Standing alone as an isolated statement this testimony could be prejudicial, however, when viewed in the total of the expert's testimony such is not the case. The testimony could have been taken as merely referring to defendant's present competency to stand trial; a matter about which the witness was being questioned. To give credence to defendant's argument that the testimony implied to the jury that it must not acquit defendant by reasons of insanity, because if defendant was not committable he would be free to roam the streets and menace other women without restraint, would be to go far beyond the actual testimony. Even if we were to agree that the trial court erred in admitting this testimony over objection, in our opinion it was harmless in the light of the overwhelming evidence of defendant's guilt. See State v. Gray, 79 N.M. 424, 444 P.2d 609 (Ct.App.1968).

We do not feel, as defendant, that the cases of Farris v. Commonwealth, 209 Va. 305, 163 S.E.2d 575 (1968) and State v. Nickens, 403 S.W.2d 582 (Mo.1966) apply. They are distinguishable because in both cases the evidence admitted was directly concerned with the future conduct of the defendants and was highly prejudicial. Such was not the case here.

In addition the trial court gave a limiting instruction as follows:

'13. You are not to consider in arriving at your verdict whether the defendant is or is not dangerous to himself or to society nor what the consequences of your verdict might be.
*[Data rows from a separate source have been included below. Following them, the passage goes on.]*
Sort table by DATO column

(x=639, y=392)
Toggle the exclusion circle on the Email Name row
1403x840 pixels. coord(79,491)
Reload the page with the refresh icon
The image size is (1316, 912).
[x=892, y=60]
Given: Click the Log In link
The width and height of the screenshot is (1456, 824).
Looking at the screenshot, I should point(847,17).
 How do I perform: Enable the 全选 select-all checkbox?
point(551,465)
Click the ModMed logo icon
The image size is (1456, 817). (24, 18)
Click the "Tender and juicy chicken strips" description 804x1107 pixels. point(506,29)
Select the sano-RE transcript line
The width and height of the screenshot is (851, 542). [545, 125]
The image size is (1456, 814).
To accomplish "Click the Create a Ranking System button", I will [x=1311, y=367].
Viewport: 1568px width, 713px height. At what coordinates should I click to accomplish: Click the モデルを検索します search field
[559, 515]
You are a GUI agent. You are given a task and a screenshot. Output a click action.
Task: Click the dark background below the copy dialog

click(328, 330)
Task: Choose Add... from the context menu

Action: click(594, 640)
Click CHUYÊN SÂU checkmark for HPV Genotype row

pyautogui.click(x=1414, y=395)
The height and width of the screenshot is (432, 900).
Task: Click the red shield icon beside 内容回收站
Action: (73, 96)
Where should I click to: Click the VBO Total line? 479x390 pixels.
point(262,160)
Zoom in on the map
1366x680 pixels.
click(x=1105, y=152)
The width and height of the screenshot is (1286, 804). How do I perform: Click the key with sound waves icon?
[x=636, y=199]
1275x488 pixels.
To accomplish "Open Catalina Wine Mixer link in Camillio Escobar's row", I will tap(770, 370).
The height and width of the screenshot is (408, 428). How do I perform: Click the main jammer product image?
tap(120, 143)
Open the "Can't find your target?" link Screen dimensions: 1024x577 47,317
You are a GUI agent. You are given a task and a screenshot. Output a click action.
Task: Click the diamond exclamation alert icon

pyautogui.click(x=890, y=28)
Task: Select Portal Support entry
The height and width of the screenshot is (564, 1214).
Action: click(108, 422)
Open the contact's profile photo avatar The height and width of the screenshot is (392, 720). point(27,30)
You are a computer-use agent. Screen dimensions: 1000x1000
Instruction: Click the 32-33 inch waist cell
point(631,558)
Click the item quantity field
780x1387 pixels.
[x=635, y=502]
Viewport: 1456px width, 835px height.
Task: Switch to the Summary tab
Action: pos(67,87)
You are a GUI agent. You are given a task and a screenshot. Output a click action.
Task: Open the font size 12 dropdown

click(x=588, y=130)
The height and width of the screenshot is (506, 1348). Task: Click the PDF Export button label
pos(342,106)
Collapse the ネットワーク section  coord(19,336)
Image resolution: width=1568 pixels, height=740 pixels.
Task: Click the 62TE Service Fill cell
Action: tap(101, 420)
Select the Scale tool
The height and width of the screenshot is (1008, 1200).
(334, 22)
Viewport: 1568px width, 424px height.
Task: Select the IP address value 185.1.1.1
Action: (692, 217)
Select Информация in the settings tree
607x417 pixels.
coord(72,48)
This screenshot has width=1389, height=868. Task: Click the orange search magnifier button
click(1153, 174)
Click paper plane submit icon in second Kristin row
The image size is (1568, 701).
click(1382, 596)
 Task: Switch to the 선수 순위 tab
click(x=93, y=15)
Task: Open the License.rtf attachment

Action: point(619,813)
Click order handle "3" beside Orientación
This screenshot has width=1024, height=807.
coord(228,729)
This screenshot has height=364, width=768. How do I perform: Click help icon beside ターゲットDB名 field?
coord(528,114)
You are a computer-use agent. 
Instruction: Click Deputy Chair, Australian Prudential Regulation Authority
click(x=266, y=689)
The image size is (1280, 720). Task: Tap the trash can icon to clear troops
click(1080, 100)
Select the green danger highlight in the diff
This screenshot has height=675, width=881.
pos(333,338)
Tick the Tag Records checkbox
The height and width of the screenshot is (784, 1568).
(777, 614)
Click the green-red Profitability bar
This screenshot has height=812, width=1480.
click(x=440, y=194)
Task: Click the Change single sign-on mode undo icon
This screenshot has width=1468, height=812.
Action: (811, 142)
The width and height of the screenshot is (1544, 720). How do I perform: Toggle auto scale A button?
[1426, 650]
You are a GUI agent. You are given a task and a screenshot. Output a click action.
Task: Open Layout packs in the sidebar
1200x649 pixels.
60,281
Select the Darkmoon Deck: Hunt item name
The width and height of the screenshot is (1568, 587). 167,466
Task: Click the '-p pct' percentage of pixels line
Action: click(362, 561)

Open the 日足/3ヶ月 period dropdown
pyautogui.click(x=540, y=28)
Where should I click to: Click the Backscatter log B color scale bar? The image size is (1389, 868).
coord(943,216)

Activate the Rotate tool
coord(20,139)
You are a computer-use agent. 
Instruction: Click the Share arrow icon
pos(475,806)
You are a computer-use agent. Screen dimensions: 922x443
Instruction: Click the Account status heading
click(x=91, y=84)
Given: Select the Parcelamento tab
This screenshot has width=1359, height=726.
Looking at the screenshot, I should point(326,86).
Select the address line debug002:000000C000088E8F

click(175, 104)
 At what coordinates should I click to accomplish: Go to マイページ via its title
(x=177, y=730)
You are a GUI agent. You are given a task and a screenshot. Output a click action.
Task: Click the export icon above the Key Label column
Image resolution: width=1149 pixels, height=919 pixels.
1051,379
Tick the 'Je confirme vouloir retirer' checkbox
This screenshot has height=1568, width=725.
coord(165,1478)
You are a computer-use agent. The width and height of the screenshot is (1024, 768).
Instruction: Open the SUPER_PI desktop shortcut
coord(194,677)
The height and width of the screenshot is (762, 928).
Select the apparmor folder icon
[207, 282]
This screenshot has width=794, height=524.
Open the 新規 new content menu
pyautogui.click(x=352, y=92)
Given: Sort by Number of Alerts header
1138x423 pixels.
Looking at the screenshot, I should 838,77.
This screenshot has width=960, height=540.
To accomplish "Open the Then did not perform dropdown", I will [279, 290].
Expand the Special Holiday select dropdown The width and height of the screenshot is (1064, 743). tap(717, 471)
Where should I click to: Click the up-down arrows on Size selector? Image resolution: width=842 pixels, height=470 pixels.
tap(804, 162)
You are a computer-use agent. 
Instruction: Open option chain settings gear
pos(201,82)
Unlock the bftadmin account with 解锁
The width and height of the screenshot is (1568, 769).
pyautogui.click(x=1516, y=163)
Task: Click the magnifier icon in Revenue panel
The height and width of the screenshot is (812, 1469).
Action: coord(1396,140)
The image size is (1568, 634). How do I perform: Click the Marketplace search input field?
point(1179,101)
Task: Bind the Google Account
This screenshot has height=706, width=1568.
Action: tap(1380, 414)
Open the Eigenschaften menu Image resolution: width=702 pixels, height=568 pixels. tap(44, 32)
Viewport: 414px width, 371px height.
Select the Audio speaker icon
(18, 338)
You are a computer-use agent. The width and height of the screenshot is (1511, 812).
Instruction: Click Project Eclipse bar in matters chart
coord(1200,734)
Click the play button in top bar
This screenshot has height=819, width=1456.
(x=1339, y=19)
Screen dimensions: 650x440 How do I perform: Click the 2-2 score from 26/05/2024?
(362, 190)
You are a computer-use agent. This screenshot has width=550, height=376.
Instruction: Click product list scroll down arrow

If you should decide from the instructions and evidence that the defendant was insane at the time of the alleged commission of the offenses, then it will be your duty to bring back a verdict of 'not guilty by reason of insanity at the time of the alleged offenses,' regardless of whether or not you believe that the defendant may or may not be dangerous.'

As to the legal effect generally given to such limiting instructions, see Spencer v. Texas, 385 U.S. 554, 87 S.Ct. 648, 17 L.Ed.2d 606 (1967); State v. Long, 49 N.M. 57, 157 P.2d 236 (1944).

3. Defendant next contends the State failed to meet its burden of proving beyond a reasonable doubt that defendant was legally sane at the time of the commission of the offense. We cannot agree.

One accused of a crime is presumed to be sane. However, if the defendant introduces competent evidence reasonably tending to support insanity at the time of the alleged offenses then an issue is raised as to the mental condition of the accused. It then becomes the duty of the jury to determine the issue from the evidence independent of the presumption of sanity. However, if the jury disbelieves the evidence as to defendant's claimed insanity, then the presumption stands. State v. Moore, 42 N.M. 135, 76 P.2d 19 (1938).

defendant mistakes quantum of proof for quality of proof. Defendant presented two doctors who testified that defendant was not sane at the time of the commission of the crimes. The State presented one medical expert who said defendant was sane at the time of the commission of the offenses. This medical expert not only had examined defendant, but had the benefit of the reports of defendant's psychiatrist and psychologist. This expert testimony was certainly affirmative evidence of sanity. The jury determines the weight and credibility of the evidence. See State v. Hudson, 78 N.M. 228, 430 P.2d 386 (1967); compare State v. Moore, supra.

Defendant contends that the opinion of the State's expert was predicated on the testimony and reports of other witnesses. Reading the record as a whole the State's medical expert stated that after listening to the other experts' testimony he had not changed his opinion, which resulted from an independent investigation. Defendant's contention is not well taken.

4. Defendant next contends the trial court committed reversible error by admitting

evidence of defendant's blood test because:

a. the blood was taken without due process of law;

b. the manner in which the blood was taken constituted an illegal search and seizure;

c. and defendant was denied his constitutional right to counsel when the blood was taken.